TASK TO COMPLETE
Identify each line below that contains the word "Open", and copy every such line in full.

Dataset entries
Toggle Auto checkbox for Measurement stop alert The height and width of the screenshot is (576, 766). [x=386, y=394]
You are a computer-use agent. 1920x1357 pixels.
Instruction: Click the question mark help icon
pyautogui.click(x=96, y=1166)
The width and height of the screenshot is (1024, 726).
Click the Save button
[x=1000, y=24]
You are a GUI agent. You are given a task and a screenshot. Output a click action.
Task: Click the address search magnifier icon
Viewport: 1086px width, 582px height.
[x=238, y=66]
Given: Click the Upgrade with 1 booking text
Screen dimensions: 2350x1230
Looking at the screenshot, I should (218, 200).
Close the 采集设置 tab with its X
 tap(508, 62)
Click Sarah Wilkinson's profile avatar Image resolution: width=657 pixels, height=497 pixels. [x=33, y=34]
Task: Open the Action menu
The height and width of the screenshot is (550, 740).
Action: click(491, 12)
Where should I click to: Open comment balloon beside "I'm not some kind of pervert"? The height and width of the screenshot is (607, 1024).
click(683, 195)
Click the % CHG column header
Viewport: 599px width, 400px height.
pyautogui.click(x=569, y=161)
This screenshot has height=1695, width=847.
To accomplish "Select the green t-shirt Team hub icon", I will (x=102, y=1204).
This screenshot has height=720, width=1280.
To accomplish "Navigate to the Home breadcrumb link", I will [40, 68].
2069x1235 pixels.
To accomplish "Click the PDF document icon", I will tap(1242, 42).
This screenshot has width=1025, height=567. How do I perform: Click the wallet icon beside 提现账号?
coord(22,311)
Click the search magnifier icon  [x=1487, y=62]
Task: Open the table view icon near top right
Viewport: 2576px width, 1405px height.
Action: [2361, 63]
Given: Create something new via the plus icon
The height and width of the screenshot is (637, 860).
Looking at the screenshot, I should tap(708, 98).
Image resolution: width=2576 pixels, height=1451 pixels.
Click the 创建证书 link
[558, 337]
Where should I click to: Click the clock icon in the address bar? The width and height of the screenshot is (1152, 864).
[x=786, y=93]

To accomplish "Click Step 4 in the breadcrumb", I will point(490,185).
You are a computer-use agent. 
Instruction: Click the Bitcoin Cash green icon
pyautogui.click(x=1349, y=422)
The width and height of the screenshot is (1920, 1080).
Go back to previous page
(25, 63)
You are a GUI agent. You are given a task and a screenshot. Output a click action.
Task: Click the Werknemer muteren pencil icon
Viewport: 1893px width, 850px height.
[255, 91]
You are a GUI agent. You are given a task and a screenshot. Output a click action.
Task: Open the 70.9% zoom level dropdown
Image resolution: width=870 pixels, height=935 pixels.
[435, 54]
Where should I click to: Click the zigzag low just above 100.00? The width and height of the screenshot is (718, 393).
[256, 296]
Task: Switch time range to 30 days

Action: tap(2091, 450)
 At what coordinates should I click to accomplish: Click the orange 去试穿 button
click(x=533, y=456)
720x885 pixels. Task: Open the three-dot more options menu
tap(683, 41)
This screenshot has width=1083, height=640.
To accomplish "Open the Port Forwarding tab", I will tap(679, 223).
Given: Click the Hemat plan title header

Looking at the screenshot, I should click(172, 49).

SOLUTION FOR THIS PROBLEM
Task: Open the Action menu
Where should I click to: Open comment balloon beside "I'm not some kind of pervert"? The height and width of the screenshot is (607, 1024).
Task: Open the table view icon near top right
Task: Open the 70.9% zoom level dropdown
720x885 pixels. Task: Open the three-dot more options menu
To accomplish "Open the Port Forwarding tab", I will tap(679, 223).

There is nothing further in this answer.